Problem requirements: Restate the whole of the data below word for word, skipping the images.

Dataset records:

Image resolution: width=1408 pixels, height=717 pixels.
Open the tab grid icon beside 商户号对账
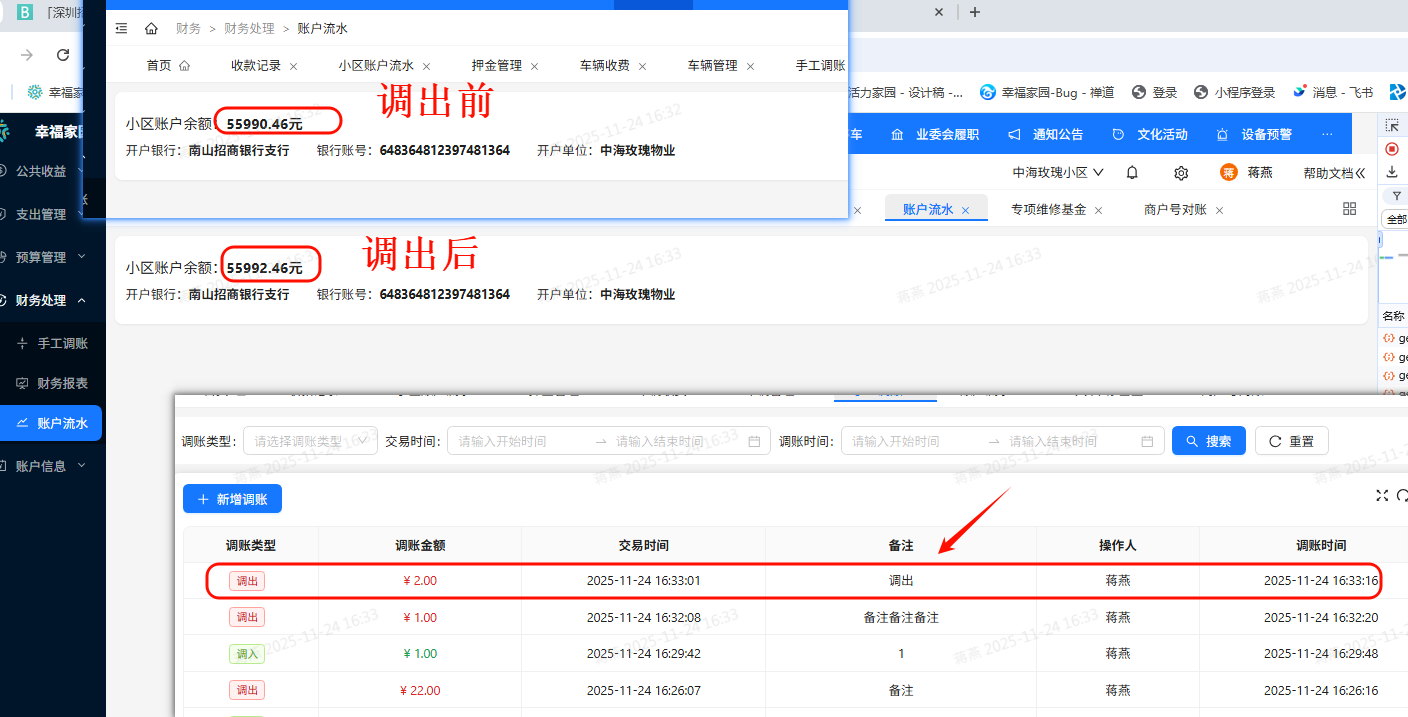coord(1349,209)
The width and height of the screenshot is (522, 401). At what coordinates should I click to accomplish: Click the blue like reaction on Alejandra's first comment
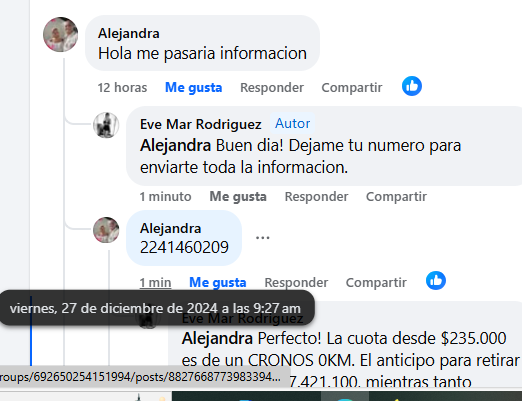click(412, 86)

Task response:
Image resolution: width=1408 pixels, height=717 pixels.
Open the tab grid icon beside 商户号对账
coord(1349,209)
The width and height of the screenshot is (522, 401). At what coordinates should I click to accomplish: Click the blue like reaction on Alejandra's first comment
click(412, 86)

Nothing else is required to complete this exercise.